The reliability of the pressure variations was evaluated on one hip with at test-retest design with one-hour interval. The same assessor performed every movement. Reliability was evaluated using Pearson’s correlation (multiple coefficients) for both compartments in within (three repetitions) and between sessions and presented using means and standard deviations. The Pearson correlation results were interpreted as follows: 0.00–0.10 as negligible correlation, 0.10–0.39 as weak correlation, 0.40–0.69 as moderate correlation, 0.70–0.89 as strong correlation and lastly, 0.90–1.00 as very strong correlation [15]. We also report the range of motion variations, means and coefficient of variations, across sessions 1 and 2 and the between sessions variation. These variations were measured on one hip with a 1 h interval.

Descriptive statistics for the dependent variable (pressure) such as means and standard deviations were reported for each movement and compartment. The dependant variable did not reach data normality following Shapiro-Wilk test. Therefore, intra-capsular pressures were compared using univariate Kruskal-Wallis tests followed by Bonferroni test to sort differences between movements. Eta-squared was reported regarding significant difference following the Kruskal-Wallis test. Wilcoxon test was used to compare each compartment within each movement. Cohen size effect has also been reported for each Wilcoxon test comparison. Power has been added to each statistically significant difference. The overall significant level was set at 0.05.

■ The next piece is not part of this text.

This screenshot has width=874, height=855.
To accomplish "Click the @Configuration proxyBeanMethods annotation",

To provide an average pressure-range profile, the data of each specimen was expressed (%) with respect to their maximal range of motion and pressure and interpolated using third-order- polynomials. This procedure was performed in order to limit the difference in total range of motion between each specimen. With this procedure, it is possible to compare each specimen with their own maximal range of motion by an limiting the effect between low and high range of motion. The statistical analyses were performed using SPSS (IBM SPSS Statistics 25.0).


The within session correlation showed a coefficient over 0.90 except for the acetabular compartment in extension showing a correlation of 0.80 ± 0.16 (Table 2). The between session correlation showed a coefficient over 0.84 except for the hip flexion showing a coefficient of 0.62 (Table 2).

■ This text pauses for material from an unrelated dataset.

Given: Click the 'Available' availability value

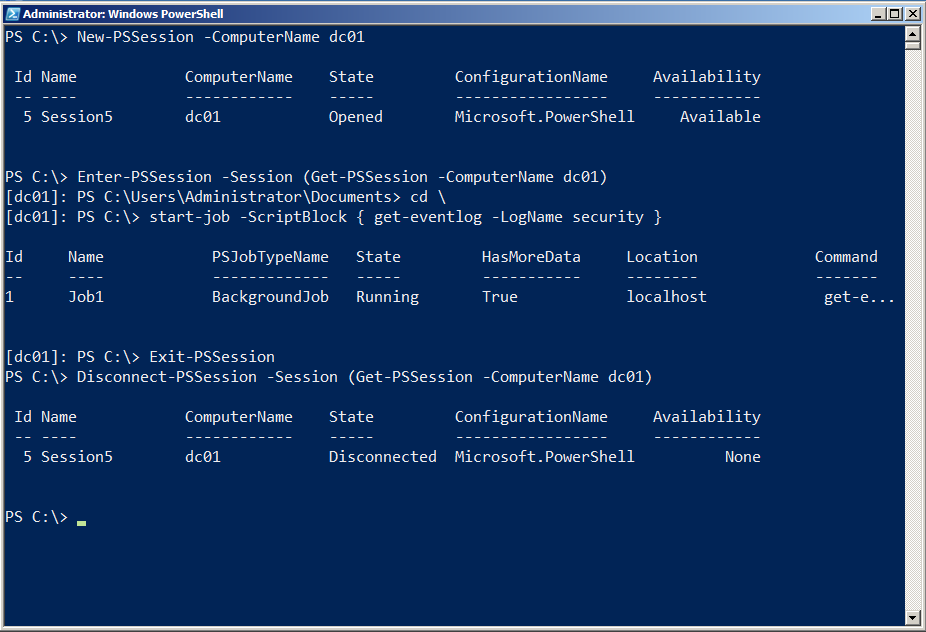Looking at the screenshot, I should coord(720,117).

Table 2 Pearson’s correlation values for the within and between session assessment (Mean ± SD)

For all ranges of motion, standard deviations were below 3 degrees (Table 3). The within session CV were below 6% except for internal rotation. The between session variations were lower than 5.5% except for adduction (10.4%) and internal rotation (15.9%) (Table 3).

Table 3 Mean, standard deviation and coefficient of variation for within and between session range of motion during adduction, abduction, extension, 90° of flexion, internal rotation

In the lateral compartment, hip extension showed the highest intracapsular pressure (20.56 ± 19.29 mmHg) while hip adduction showed the lowest pressure in this compartment (4.38 ± 4.28 mmHg). No significant differences in pressure at maximal range of motion between movements for the lateral compartment.

In the acetabular compartment, hip extension showed the highest pressure with 16.31 ± 13.71 mmHg and internal rotation showed the largest depressurization with − 31.88 ± 30.71 mmHg (Table 4). A Kruskal-Wallis test showed that there was a statistically significant difference in pressure between movement in the acetabular compartment (H = 24.150, P < 0.001, η2 = 0.06). The pressure measured in abduction were significantly lower than in extension (P < 0.01) and adduction (P < 0.01). Thereafter, the pressure measured in internal rotation were significantly lower than adduction (P < 0.01) and extension (P < 0.01).

Table 4 Means and standard deviations for the intracapsular pressure at maximum range of motion

Two out of five movements (ADB and IR) showed a significant difference between pressures measured in the lateral and acetabular compartments. These differences in abduction and internal rotation showed a strong effect size with respectively 1.33 and 1.41. The power was respectively 0.95 and 0.97 from these differences. Hip extension, flexion and adduction presented no significant difference between both compartments.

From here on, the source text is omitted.